> [Problem to work on]: Only the lines from the one containing "The width and" to the end of the data below belong in the answer, each repeated exactly; no pictures.

_ _ _ _ _ _ _

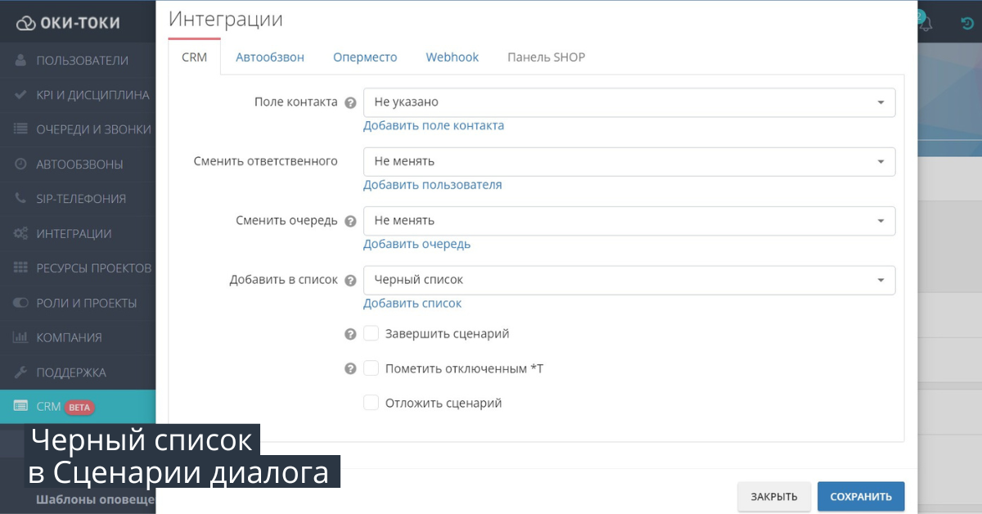This screenshot has height=514, width=982.
Task: Click the help icon next to Пометить отключенным
Action: pos(350,369)
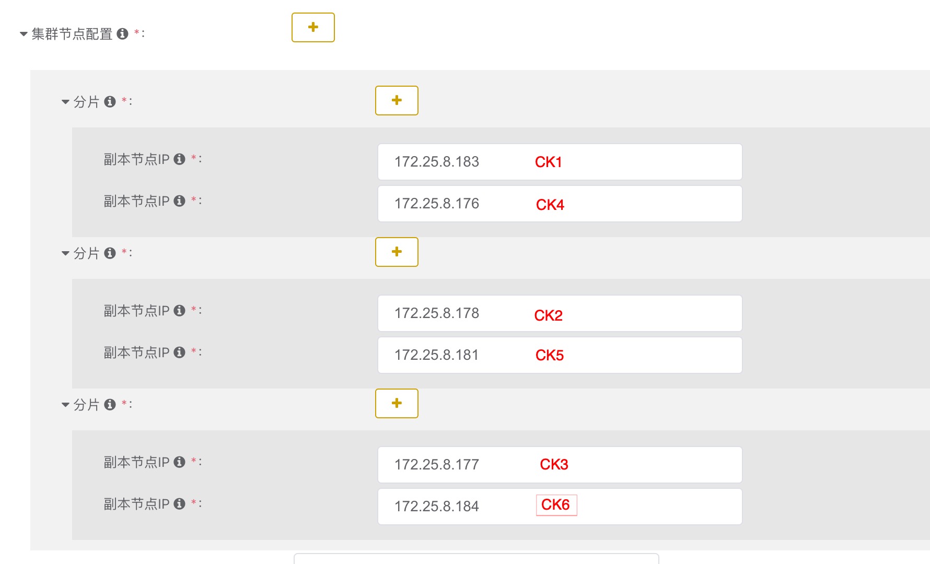Collapse the first 分片 section
Screen dimensions: 930x564
[x=65, y=102]
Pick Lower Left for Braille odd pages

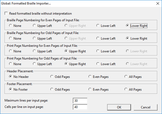pos(98,39)
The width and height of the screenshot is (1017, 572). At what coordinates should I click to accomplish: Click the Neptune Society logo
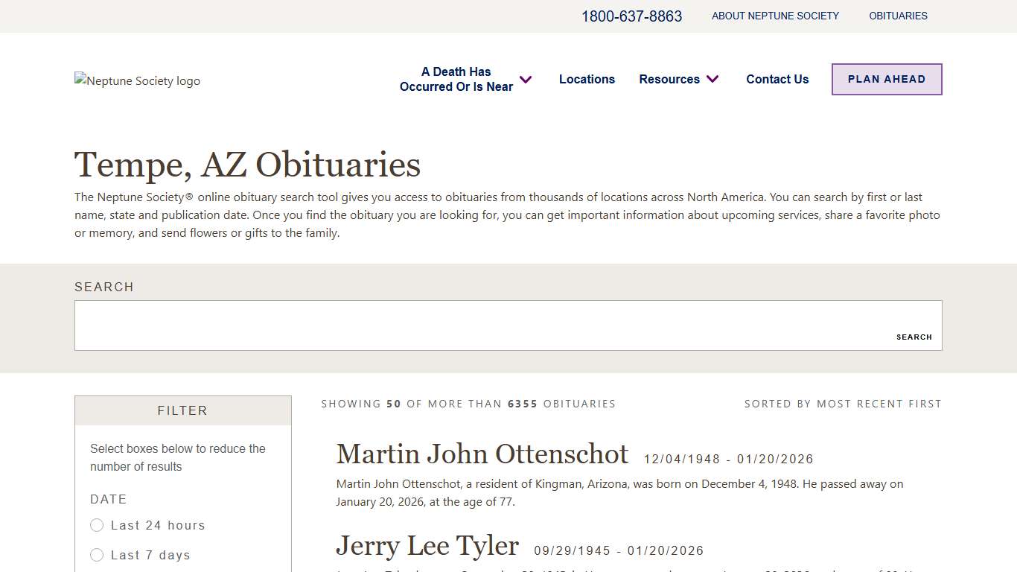pos(137,80)
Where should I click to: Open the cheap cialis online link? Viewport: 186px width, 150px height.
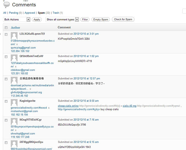[68, 106]
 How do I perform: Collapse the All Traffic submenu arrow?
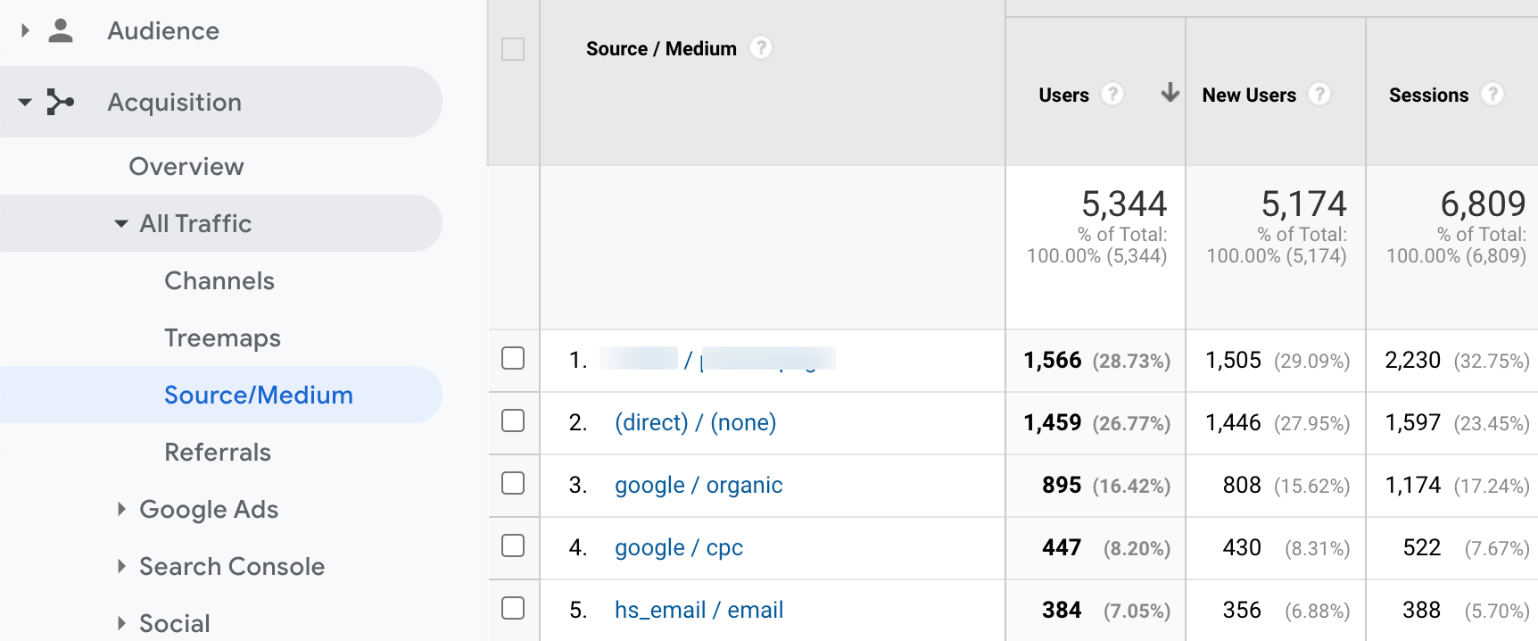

_ _ _ _ _ _ _

> [Finished task]:
The width and height of the screenshot is (1017, 572). At what coordinates should I click to accomplish: Click the Neptune Society logo
pos(137,80)
Where should I click to: Open the cheap cialis online link? Viewport: 186px width, 150px height.
[68, 106]
 How do I perform: Collapse the All Traffic submenu arrow?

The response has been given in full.